- [Extracted text]:
■ ■ ■ ■ ■ ■ ■
I know, it sounds like it's the same. It's not
that they can't, it's just that they don't. Jared Henderson
is a host of a Philosophy for the Modern World.
He was talking about how even colleges don't even care.

Speaker 7 (18:37):
At universities all around the country, professors are reporting a problem.
Students can't read books. This is true even at elite
colleges and universities. In one required class at Columbia, students
are often expected to read about a book a week,
But in the past couple of years, students have started
telling their professors that they can't do it. One student
told a professor that she had never been required to

(18:58):
read an entire book. Oh my, this is part of
a larger trend. People aren't reading anymore. This is true
for men and women, people who went to college and
people who didn't.

Speaker 3 (19:05):
And it's really easy to say that's because their attention
spans aren't long enough. They're not reading for fun, because
they've got TikTok and they're scrolling instead, and I think
it's probably true to a degree, but we've also got
to the point where we're not even assigning it. Many
high school students assigned only one or two full books
per year, according to researchers, and more than two thousand
responses in a New York Times survey of teachers, parents

(19:27):
and students, they're not even being assigned those texts. Twelfth
grade reading scores are at historic lows. College professors report
students struggling to engage with long or complex texts. Well,
first of all, when you're a college student complex text
it's intended for you to struggle. The idea is you
struggle through it, and through that struggle, you learn, and

(19:48):
you pick up comprehension and you understand how to see this.
■ ■ ■ ■ ■ ■ ■
- [Material supplied]:
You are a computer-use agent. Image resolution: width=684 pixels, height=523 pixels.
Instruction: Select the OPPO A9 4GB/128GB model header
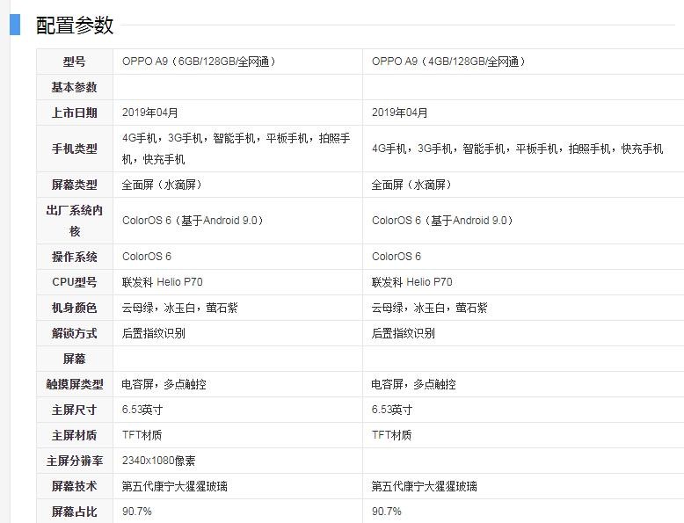449,62
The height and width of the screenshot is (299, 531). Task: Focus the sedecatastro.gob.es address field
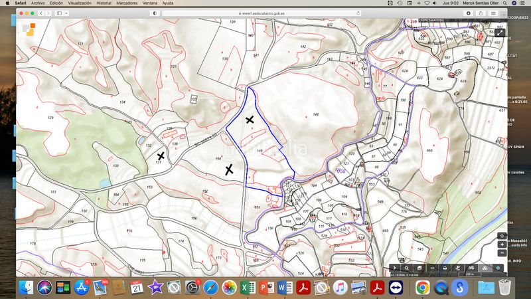point(262,13)
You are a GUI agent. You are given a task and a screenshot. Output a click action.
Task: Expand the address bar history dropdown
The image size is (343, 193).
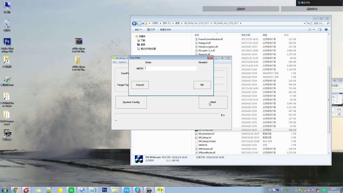coord(304,23)
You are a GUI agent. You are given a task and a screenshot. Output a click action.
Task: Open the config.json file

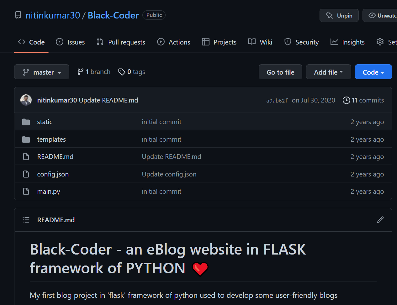53,174
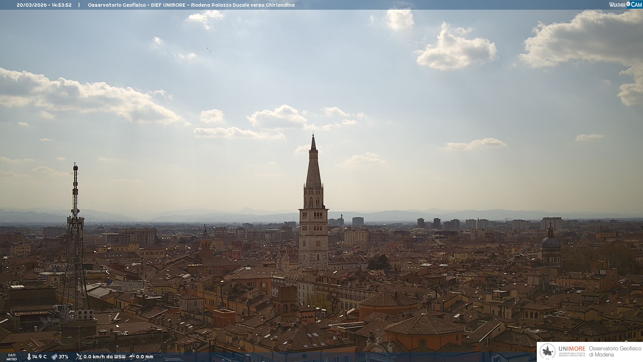The width and height of the screenshot is (643, 362).
Task: Click the WeatherCam camera lens icon
Action: 628,4
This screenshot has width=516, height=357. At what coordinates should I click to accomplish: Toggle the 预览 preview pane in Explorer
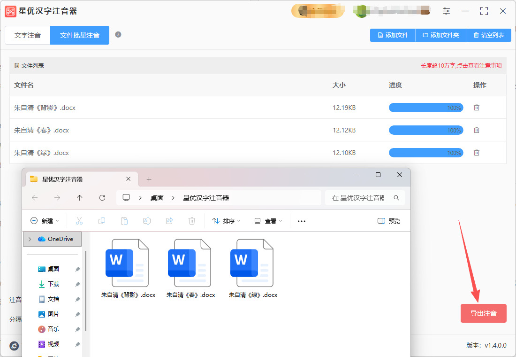pos(389,220)
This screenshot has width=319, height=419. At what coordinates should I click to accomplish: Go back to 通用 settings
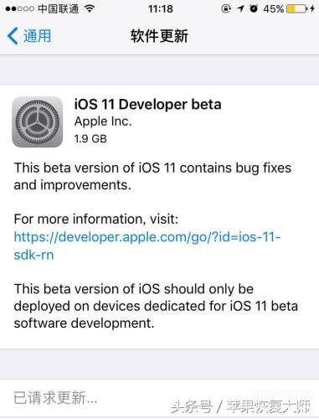tap(29, 36)
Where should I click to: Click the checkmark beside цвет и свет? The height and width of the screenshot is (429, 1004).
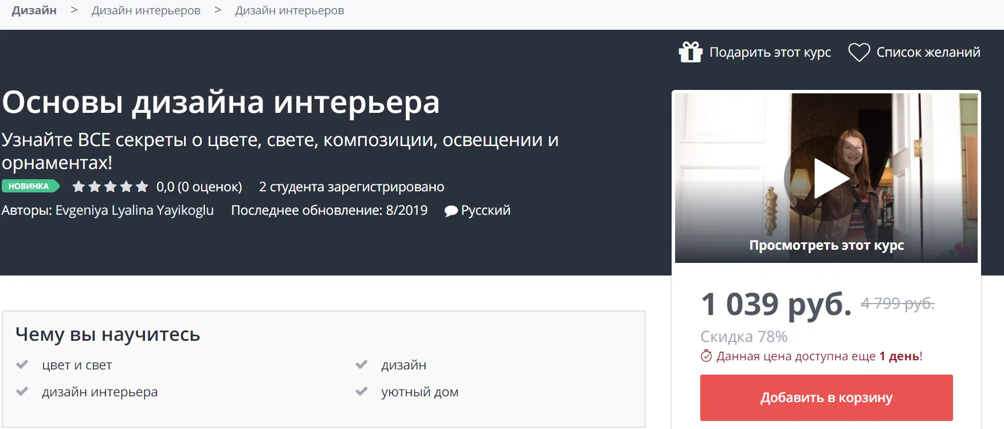[22, 364]
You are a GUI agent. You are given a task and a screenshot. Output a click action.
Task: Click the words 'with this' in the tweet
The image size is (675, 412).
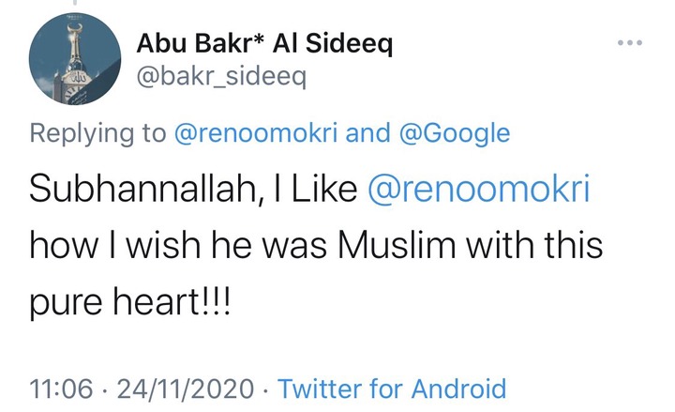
■ ■ ■ ■ ■ ■ ■
- [What is asked]:
a) Answer these questions from the transcript on students and reading:
(i) In the required Columbia class, how much are students often expected to read?
(ii) According to researchers, how many full books per year are many high school students assigned?
(iii) Where are twelfth grade reading scores said to be?
b) Revise the transcript on students and reading by writing out the part starting with "Students can't read" and going on through "people who didn't.", with "elite" replaced by "top".

- [Results for each task]:
a)
(i) About a book a week.
(ii) Only one or two.
(iii) At historic lows.

b)
Students can't read books. This is true even at top
colleges and universities. In one required class at Columbia, students
are often expected to read about a book a week,
But in the past couple of years, students have started
telling their professors that they can't do it. One student
told a professor that she had never been required to

(18:58):
read an entire book. Oh my, this is part of
a larger trend. People aren't reading anymore. This is true
for men and women, people who went to college and
people who didn't.